DATASET:

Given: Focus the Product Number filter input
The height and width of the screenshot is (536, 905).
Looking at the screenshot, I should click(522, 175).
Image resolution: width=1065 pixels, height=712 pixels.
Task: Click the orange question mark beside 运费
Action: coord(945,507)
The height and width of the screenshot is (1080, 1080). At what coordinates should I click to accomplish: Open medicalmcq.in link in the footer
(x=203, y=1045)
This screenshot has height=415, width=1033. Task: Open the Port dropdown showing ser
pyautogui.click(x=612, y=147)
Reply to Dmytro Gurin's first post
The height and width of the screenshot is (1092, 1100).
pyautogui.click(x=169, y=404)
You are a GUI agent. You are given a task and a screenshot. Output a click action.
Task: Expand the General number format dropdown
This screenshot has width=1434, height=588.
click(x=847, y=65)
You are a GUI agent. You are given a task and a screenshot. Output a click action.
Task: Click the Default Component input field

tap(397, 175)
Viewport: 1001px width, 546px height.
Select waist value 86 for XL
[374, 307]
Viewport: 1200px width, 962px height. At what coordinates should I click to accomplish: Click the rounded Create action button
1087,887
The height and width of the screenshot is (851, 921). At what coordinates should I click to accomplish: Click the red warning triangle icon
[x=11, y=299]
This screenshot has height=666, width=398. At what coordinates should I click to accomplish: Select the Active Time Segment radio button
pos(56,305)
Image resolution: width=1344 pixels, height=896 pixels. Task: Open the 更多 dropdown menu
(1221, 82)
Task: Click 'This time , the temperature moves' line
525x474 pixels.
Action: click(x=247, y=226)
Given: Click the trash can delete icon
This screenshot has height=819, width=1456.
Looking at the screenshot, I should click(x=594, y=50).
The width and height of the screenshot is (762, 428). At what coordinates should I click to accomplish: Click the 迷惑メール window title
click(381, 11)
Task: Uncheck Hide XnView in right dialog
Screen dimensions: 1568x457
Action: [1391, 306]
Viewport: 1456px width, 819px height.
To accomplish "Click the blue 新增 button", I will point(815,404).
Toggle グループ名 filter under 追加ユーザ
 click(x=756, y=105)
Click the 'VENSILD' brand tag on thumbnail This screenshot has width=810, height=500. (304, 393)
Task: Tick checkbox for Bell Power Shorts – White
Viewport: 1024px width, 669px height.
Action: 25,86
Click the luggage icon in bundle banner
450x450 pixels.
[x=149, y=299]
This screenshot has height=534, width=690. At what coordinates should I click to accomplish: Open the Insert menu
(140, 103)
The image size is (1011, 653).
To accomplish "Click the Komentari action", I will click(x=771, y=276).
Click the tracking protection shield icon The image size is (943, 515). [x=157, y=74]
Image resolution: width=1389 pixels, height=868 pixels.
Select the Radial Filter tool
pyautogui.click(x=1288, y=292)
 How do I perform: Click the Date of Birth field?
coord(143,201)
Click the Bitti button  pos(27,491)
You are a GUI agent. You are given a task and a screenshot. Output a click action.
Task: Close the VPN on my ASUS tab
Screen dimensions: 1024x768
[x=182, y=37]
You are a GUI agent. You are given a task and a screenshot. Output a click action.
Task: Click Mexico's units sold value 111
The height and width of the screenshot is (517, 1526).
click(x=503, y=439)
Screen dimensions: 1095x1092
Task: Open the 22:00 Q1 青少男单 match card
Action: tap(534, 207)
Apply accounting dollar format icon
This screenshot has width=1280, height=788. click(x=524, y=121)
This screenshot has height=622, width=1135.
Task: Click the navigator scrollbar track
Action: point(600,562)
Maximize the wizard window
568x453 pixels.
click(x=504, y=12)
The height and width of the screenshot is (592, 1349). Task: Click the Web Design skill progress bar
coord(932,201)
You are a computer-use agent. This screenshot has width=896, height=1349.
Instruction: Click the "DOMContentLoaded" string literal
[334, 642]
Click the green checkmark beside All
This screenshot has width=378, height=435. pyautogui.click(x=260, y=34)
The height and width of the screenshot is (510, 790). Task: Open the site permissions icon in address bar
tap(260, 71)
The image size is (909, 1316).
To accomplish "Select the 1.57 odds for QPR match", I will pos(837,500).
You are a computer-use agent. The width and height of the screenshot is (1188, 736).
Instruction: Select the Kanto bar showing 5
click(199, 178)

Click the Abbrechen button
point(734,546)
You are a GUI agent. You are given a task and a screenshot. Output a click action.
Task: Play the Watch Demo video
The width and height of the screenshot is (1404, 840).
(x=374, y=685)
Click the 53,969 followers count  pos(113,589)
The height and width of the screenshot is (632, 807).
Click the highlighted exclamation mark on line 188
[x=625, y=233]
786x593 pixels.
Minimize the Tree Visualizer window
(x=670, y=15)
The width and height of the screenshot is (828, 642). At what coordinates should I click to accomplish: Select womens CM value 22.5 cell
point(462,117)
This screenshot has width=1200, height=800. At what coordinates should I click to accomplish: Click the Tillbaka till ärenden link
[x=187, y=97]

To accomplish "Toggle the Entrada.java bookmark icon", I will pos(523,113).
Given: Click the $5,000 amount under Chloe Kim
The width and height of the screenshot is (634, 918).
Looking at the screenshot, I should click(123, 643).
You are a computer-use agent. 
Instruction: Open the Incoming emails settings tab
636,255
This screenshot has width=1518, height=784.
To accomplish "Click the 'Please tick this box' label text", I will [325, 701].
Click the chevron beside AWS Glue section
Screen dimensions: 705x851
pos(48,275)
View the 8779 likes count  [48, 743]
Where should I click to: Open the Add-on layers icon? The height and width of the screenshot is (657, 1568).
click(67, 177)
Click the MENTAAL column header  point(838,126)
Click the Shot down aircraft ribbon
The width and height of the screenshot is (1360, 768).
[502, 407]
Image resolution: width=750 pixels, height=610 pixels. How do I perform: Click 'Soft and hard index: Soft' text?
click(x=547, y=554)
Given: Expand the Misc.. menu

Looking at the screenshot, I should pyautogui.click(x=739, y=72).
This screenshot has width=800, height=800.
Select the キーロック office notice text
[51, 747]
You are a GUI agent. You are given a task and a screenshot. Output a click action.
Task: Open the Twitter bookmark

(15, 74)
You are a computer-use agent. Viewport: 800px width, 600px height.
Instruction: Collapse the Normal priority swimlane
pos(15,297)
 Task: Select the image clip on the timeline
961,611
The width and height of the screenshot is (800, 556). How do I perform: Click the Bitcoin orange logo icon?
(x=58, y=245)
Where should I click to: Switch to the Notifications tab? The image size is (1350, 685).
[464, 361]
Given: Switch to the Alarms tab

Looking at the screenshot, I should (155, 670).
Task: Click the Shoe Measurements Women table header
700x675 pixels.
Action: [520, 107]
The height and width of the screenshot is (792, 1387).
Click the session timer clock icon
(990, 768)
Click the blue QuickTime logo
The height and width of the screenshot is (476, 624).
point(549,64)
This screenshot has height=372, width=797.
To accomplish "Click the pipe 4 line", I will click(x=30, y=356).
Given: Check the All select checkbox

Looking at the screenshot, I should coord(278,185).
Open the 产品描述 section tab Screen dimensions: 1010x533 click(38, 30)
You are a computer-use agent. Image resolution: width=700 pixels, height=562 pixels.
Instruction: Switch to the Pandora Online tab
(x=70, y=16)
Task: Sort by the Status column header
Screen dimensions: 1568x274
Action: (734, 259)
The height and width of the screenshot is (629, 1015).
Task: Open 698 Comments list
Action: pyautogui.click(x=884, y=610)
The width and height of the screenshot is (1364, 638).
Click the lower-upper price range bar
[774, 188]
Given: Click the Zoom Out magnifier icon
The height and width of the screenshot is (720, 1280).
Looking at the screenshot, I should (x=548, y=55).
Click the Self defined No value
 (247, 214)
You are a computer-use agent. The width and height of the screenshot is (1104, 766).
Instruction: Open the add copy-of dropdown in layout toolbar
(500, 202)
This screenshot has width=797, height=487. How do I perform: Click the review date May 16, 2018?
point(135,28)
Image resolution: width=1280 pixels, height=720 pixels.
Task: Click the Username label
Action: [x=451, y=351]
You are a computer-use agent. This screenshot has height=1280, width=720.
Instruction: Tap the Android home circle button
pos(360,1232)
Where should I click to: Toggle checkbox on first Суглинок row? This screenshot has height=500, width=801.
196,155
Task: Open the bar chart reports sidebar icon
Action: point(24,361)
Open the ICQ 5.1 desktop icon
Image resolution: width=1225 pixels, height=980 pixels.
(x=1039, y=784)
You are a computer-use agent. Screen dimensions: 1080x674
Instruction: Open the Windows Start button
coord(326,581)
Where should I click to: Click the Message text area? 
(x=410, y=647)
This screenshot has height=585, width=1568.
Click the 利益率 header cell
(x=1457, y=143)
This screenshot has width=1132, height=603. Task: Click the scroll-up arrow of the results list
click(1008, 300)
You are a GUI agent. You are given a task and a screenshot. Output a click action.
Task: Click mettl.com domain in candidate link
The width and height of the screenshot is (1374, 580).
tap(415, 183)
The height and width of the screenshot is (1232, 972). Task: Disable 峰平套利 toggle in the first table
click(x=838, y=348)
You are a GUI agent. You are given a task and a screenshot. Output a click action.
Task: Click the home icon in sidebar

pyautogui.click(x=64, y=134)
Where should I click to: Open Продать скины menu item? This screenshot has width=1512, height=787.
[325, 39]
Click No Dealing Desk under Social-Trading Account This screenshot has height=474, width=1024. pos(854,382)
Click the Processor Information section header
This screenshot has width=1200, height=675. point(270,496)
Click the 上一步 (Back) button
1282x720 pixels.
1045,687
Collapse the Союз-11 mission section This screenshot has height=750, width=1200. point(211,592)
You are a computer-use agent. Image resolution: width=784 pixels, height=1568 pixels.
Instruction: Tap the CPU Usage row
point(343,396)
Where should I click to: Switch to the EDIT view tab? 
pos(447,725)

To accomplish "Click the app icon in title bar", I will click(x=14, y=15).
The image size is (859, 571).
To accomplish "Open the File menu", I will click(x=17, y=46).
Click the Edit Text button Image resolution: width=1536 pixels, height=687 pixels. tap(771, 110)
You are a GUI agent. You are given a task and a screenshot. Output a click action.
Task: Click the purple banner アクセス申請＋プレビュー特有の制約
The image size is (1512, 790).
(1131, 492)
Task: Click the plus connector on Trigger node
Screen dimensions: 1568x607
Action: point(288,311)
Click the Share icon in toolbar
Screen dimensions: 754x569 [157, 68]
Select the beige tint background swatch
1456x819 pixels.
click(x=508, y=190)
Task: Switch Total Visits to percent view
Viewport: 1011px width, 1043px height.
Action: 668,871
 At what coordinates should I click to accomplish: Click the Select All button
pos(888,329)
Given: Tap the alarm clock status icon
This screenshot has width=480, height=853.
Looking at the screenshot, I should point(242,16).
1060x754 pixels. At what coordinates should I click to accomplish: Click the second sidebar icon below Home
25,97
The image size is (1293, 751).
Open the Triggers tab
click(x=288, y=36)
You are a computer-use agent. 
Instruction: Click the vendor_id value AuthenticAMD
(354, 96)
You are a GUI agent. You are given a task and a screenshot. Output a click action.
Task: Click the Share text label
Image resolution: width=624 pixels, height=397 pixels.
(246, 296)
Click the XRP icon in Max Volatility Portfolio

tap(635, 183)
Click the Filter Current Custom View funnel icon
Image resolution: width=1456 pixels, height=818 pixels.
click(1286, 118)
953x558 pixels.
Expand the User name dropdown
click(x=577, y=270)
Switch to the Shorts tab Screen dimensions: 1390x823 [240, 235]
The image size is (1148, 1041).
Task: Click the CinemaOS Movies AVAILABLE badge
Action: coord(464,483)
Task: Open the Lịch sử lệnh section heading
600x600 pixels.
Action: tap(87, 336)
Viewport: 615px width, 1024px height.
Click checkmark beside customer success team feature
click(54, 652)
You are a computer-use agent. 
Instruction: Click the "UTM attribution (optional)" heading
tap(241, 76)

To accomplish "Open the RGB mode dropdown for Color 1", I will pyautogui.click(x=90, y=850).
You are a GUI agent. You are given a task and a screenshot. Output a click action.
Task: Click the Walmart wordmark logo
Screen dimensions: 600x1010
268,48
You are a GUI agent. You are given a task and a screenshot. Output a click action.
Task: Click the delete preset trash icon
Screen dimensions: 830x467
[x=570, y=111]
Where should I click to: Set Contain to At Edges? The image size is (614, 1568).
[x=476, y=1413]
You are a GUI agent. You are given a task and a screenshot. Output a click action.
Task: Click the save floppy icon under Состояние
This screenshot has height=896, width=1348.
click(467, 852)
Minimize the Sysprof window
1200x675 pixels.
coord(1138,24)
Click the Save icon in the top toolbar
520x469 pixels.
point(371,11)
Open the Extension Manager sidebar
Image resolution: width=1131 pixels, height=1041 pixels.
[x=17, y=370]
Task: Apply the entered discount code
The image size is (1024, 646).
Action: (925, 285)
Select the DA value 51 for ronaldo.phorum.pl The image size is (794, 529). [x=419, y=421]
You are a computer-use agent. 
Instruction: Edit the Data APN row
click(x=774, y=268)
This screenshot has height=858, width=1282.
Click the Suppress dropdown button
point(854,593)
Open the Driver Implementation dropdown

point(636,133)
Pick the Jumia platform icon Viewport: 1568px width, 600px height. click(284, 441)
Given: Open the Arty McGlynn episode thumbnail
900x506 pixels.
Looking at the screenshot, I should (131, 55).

TASK:
The output should be exactly the lines above from the line containing "Where should I click to: Toggle" to the line containing "You are a computer-use agent. Screen", inclusive, with no other lines.

RESPONSE FOR THIS EXERCISE:
Where should I click to: Toggle checkbox on first Суглинок row? This screenshot has height=500, width=801.
196,155
Task: Open the bar chart reports sidebar icon
Action: point(24,361)
Open the ICQ 5.1 desktop icon
Image resolution: width=1225 pixels, height=980 pixels.
(x=1039, y=784)
You are a computer-use agent. Screen dimensions: 1080x674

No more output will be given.